Sales and profit at Dick’s Sporting Goods bounced back in the fiscal third quarter, leading the retailer to raise its full-year guidance Tuesday after it shocked investors earlier this year when it slashed its outlook over theft concerns.
Dick’s beat Wall Street’s estimates on the top and bottom lines for the period. In a news release, the company said it’s “excited” for the holiday season after seeing strong back-to-school sales, but is remaining “cautious” given the uncertain consumer backdrop.
Dick’s shares opened more than 9% higher after the news but fell after the company’s conference call, when executives repeatedly mentioned their caution headed into the holiday season.
Here’s how the athletic goods retailer performed during its fiscal third quarter compared with what Wall Street was anticipating, based on a survey of analysts by LSEG, formerly known as Refinitiv:
- Earnings per share: $2.85, adjusted, vs. $2.44 expected
- Revenue: $3.04 billion vs. $2.94 billion expected
The company’s reported net income for the three-month period that ended Oct. 28 was $201 million, or $2.39 per share, compared with $228 million, or $2.45 per share, a year earlier. Excluding one-time items, Dick’s saw earnings per share of $2.85.
Sales rose to $3.04 billion, up about 2.8% from $2.96 billion a year earlier.
For the full year, the company now projects earnings per share to be between $11.45 and $12.05, compared with the $11.27 to $12.39 range that analysts had expected, according to LSEG. Dick’s raised its guidance from a prior range of $11.33 to $12.13. But it still falls below the original outlook the company set earlier this year, when it said it expected earnings of $12.90 to $13.80.
Dick’s also raised its comparable sales outlook slightly and expects them to be up between 0.5% and 2%, compared with a previous range of flat to up 2%. Much of that range would top the 0.7% increase that analysts had expected, according to StreetAccount.
The raised outlook appeared tempered after the strong third-quarter beats. Executives said the company is remaining “cautious” ahead of the holiday season, mirroring sentiment from other retailers that are concerned demand will be tepid.
On a call with analysts, President and CEO Lauren Hobart said the company tried to model “an appropriate level of caution” into the guidance because of the “uncertain macroeconomic environment.”
“We are being conservative on the low end of our guidance,” Hobart said. “We compete with everyone in the world during the fourth quarter, and also the consumer is going through an awful lot, and we’re just trying to be cautious.”
Throughout the call, executives repeatedly said they were optimistic about the holiday, but only for the things “within our control” — such as product assortment, stores and staff. The veiled concern underscored the retailer’s uncertainty over demand and its efforts to hedge its bets and not overpromise.
When Dick’s reported fiscal second-quarter earnings over the summer, its stock plummeted 24% after it blamed theft and aggressive markdowns for a staggering 23% drop in profits. Upticks in “organized retail crime and theft in general” – plus aggressive markdowns to clear out excess inventory – contributed to the profit loss. The company said it would impact its guidance for the year.
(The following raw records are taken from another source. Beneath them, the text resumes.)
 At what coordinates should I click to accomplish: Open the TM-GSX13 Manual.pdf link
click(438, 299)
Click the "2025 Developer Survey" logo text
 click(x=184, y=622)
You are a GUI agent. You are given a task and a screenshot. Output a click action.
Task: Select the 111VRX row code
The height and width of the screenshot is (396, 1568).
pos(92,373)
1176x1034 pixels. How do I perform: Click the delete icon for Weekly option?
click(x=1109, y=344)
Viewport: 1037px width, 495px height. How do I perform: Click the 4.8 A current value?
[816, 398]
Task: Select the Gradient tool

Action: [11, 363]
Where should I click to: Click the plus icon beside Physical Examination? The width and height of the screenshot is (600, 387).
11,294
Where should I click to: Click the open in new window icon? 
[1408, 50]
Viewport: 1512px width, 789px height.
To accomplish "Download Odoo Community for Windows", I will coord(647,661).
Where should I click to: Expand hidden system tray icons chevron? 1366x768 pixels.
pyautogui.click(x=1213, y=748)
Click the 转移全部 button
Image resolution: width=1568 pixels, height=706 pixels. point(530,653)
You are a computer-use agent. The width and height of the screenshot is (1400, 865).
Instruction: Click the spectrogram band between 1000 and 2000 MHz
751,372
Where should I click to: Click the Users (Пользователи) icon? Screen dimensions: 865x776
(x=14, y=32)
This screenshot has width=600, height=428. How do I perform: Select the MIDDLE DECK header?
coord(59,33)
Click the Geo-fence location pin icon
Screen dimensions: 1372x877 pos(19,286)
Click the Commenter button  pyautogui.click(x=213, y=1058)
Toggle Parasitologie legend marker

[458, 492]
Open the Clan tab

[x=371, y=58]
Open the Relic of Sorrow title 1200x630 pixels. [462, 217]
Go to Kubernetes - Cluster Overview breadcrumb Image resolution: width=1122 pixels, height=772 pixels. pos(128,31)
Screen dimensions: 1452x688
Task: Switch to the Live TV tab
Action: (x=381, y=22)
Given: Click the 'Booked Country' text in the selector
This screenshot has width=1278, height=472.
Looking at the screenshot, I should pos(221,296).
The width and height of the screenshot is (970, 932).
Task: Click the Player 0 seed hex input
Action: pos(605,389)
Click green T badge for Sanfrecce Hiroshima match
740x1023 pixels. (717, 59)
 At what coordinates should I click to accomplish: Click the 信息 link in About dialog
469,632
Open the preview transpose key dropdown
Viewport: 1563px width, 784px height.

During the third quarter, shrink remained a challenge for the company and cut into its gross margin by 0.5 percentage points, finance chief Navdeep Gupta told analysts.
“To be clear, absent the shrink headwind, our merchandise margin would have increased over 70 basis points,” said Gupta. “Combating theft remains a top priority, and we continue to invest in efforts to keep our stores, teammates and athletes safe.”
While earnings guidance at Dick’s is still below the range it originally set for itself, strong sales during the back-to-school months and a core consumer that’s held up better than expected led the company to raise its outlook.
“We are pleased with how our consumer is holding up within the sporting goods industry and then particularly, that they’re choosing Dick’s increasingly to meet their needs,” Hobart said. “We felt in this past quarter particularly pleased with an increase in transaction and ticket and the fact that our consumers are not trading down, that our consumer has held up very, very well.”